_EXERCISE DESCRIPTION:_
Each line below from the one containing "Task: Select Sherlie J's avatar photo" through the one containing "Open the view options dropdown arrow" should be output exactly as it stands, and no other line should appear.

_RECORDS PROVIDED:_
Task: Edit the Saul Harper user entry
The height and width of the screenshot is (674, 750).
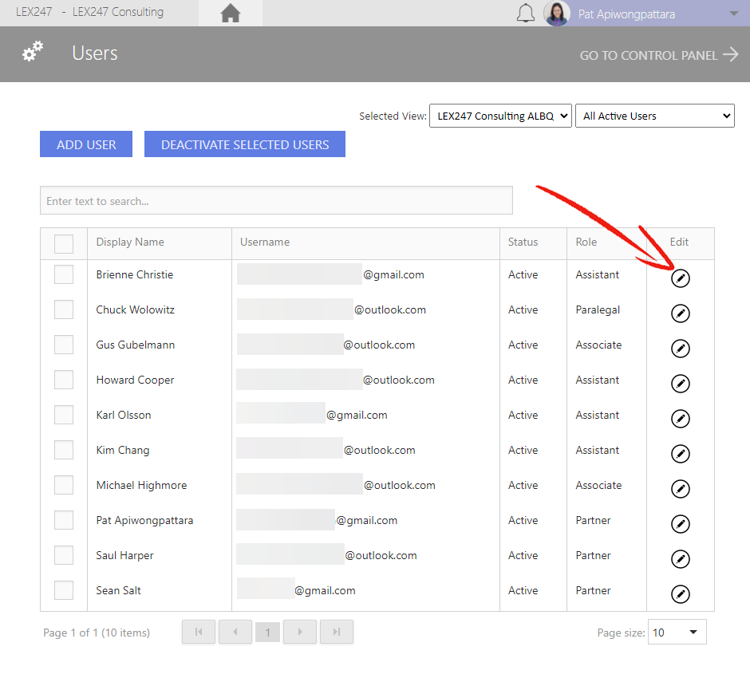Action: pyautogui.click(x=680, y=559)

---

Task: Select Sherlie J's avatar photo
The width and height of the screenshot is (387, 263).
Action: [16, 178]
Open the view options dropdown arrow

---

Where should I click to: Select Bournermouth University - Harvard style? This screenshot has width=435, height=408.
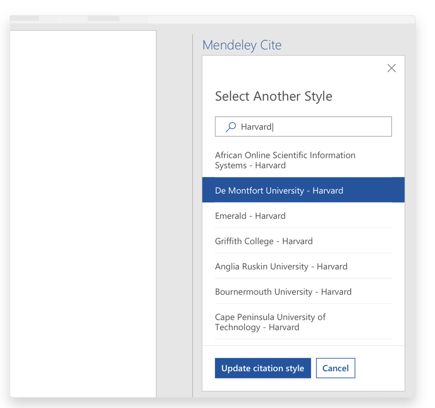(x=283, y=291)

_YOUR RESPONSE:_
Task: Select Sherlie J's avatar photo
The width and height of the screenshot is (387, 263).
Action: [16, 178]
Open the view options dropdown arrow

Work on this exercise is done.